4. The next set of questions concern the provision for gratuity in the sum of Rs. 16,05,869 which according to the AO was an unascertained liability and had to be added back to the book profit in terms of Explanation (c) to Section 115JA of the Act. The AO had noticed in the assessment order that of the aforementioned provision for gratuity, a payment of Rs. 10,80,000/- was made on 7th January, 1998 and the balance amount of Rs. 16,05,869/- was credited during the year. The submission on behalf of the assessed was that this was an ascertained liability made towards contribution to an approved gratuity fund and therefore allowable as a deduction. The Tribunal accepted this contention. It held that Section 40A(7)(b) of the Act which enables a grant of a deduction in respect of a provision made towards contribution to an approved gratuity fund will override Section 43B of the Act which provides that such deduction will be allowed only in the year in which it is actually paid.
5. We find that and the requirement of Clause (c) of the Explanation to Section 115JA of the Act is that "the amount or amounts set aside to provisions made for meeting liabilities, other than ascertained liabilities" should be added to the book profit. Under the circumstances, the AO was first required to determine if the provision for gratuity in the sum of Rs. 16,05,869/- was an unascertained liability. The AO erred in directing the addition of this amount without appreciating that the mere fact that a certain sum constituting a statutory liability is not actually paid during the year in question will not convert it into an unascertained liability. The law in this regard is well settled and has been explained by the Supreme Court in Bharat Earth Movers Ltd. v. Commissioner of Income Tax . There the Supreme Court held that that if a business liability has definitely arisen in the accounting year, the deduction should be allowed although the liability may have to be quantified and discharged on a future date. Therefore in the facts of the present case, the said sum of Rs. 16,05,869/- made as provision for payment of gratuity was an ascertained liability though not discharged in the year in question.

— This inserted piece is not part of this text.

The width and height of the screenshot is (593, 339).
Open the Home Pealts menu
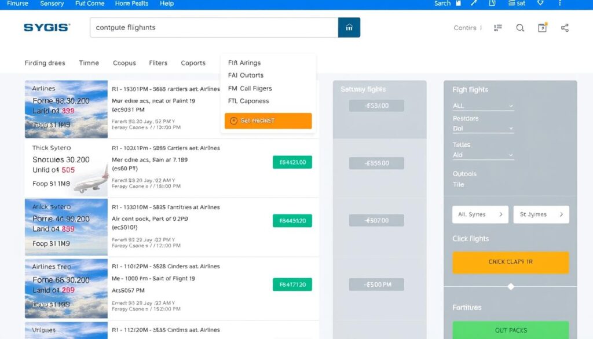click(131, 3)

6. Further, we are in agreement with the Tribunal that Section 40A of the Act will have an overriding effect over Section 43B of the Act. In the first place Section 40A(1) is an unequivocal non-obstante clause and since Section 40A(7)(b) specifically permits a deduction of a sum constituting the provision towards an approved gratuity fund, the said provision will take precedence over a comparatively general provision like Section 43B. Secondly, Section 40A(7)(a) which disallows deduction of any provision of gratuity to employees on their retirement is itself made subject to Section 40A(7)(b) which allows such deduction as long as it is made towards an approved gratuity fund. There is no dispute that in the instant case the provision made is towards contribution to an approved gratuity fund. Therefore the claim by the assessed for deduction on this score was clearly justified. We are accordingly of the opinion that no substantial question of law arises in this regard as well.
7. The appeal is admitted on the four questions as referred above.
8. Filing of paper book is dispensed with.